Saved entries

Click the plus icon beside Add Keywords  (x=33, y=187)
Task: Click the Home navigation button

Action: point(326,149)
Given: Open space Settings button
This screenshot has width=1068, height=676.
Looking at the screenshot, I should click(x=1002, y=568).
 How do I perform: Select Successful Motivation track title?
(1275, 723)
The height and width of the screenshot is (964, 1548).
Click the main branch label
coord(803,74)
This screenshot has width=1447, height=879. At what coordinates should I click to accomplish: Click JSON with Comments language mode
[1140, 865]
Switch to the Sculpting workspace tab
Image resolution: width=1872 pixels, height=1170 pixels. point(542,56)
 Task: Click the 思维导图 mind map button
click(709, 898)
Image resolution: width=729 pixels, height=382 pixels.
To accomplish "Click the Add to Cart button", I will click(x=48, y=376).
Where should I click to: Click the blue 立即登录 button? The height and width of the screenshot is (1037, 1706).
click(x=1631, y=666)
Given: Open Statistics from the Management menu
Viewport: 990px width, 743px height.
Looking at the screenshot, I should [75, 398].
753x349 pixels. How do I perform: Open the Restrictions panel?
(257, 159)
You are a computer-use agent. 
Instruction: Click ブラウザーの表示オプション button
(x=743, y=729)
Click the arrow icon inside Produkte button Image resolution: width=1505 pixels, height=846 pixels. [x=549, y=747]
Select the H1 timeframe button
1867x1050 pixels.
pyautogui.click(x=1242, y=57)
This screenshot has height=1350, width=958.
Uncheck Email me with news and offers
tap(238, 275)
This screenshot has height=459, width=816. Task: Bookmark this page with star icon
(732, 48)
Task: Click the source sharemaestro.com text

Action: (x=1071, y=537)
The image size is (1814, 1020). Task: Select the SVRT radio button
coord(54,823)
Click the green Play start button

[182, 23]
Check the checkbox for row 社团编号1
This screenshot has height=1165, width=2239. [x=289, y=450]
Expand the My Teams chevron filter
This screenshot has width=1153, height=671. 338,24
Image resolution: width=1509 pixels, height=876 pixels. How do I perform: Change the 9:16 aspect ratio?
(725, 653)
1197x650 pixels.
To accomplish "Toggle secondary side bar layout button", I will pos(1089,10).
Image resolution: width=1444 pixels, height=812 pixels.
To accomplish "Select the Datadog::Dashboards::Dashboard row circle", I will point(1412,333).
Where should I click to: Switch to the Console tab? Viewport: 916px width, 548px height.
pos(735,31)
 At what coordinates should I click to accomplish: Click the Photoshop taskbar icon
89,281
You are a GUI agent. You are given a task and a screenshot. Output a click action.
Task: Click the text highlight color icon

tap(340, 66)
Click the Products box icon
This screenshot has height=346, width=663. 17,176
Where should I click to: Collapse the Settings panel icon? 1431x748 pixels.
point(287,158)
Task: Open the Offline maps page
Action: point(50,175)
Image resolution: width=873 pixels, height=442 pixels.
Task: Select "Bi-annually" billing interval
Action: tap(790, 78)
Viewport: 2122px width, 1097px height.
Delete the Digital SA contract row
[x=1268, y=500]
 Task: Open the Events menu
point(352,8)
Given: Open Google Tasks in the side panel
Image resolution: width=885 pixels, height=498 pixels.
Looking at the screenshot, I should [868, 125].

# Exercise prompt
Report the number of lines above holding "will", and only that.

# Response area
3